Passage provided:
★ ★ ★

The last couple weeks of her life, dad and I would take turns staying with her in the nursing home, because we knew she did not have much time left.  Her body was shutting down, she was getting very weak, and it was getting very close for her time to move from this life into Heaven.  We all knew that.  We all knew that she was leaving us.  Those days, and nights, were very difficult.

I would stay with her during the night and dad would come back to the nursing home about 6:00 a.m. to be with her.  It was a time that we needed…..to say our long goodbye to the greatest wife and mother that anyone could ever ask for.

On December 13, 2010, my mother was barely breathing.  She had been in a comatose state for several days.  She had not eaten and the doctor and nurses were just doing everything they could to keep her comfortable for the remainder of her time here on earth.  That evening, my brother came in town and the three of us were able to spend the last evening with my mom in her room, around her bedside, sharing lots of memories and singing to her and praying.  Late that night my brother went on to my dad’s house to get some rest.  I came back to the nursing home about 1:30 a.m. and begged my dad to go home for a few hours and get some rest and I would stay with mom.  He did not want to go, but I insisted.  He was physically and emotionally exhausted from the days and months prior of being my mom’s caretaker.

About 4:00 a.m. on the morning of December 14, 2010, I watched my mom’s breathing get very shallow.  Her breaths were much further apart.   She had no pain whatsoever.  Thanks to the incredible staff of Signature Healthcare, she was very comfortable and had an incredible peace about her.  I walked over to the foot of her bed…..and I did not want to leave her.  And I did not want her to leave me.  I talked to her.  I kept telling her how much I loved her and that she was the greatest mom in the whole world.  I was saying goodbye to my mom….for the very last time.

At 4:56 a.m., I watched my mother take her last breath here on earth and take her first breath in Heaven.

I called the nurse into the room and told her I thought my mom had passed away.  She very gently went over to her bedside, sat down beside her and checked to see if she had any pulse left at all.  I will never forget her next words to me.  She turned and looked at me and said, “You might need to call your dad, your mom has passed away.”  When I heard those words, I began to cry like a baby.  She came over and gave me a long hug.  She did not say a word…..she just hugged me.  That is what I needed right then.  I just needed to cry…..and she knew that.  She went out of the room to give me some time with my mom.  I stood there looking at my mom and said…..”Goodbye Mom…..I love you very much!”  That was all I could say.  “Goodbye…I love you!”

★ ★ ★

Supplied material:
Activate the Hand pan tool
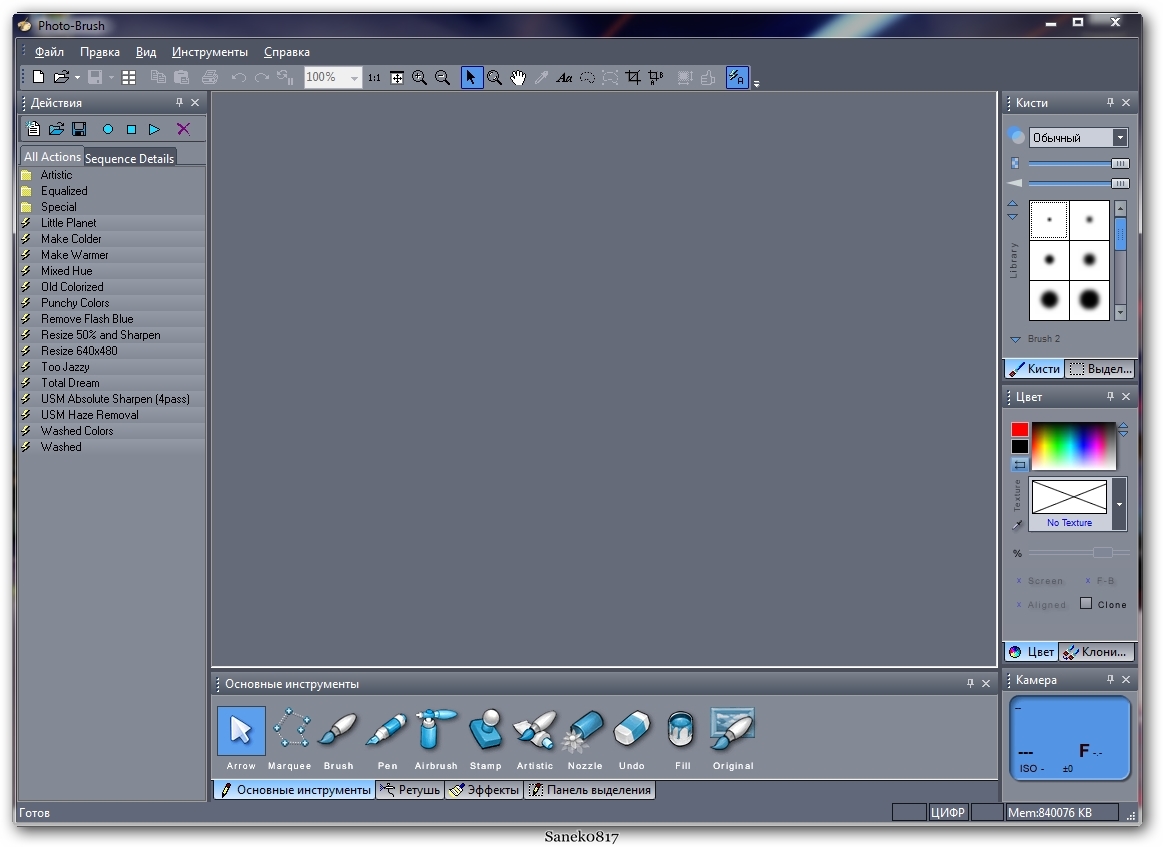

★ ★ ★

What you need to do:
1. In the account of the mother's final days, at what time did the mother take her last breath?
2. List every clock time mentioned in the account of the mother's final days.
The material above plays no role here.

Expected answers:
1. 4:56 a.m. on December 14, 2010.

2. 6:00 a.m., 1:30 a.m., 4:00 a.m., 4:56 a.m.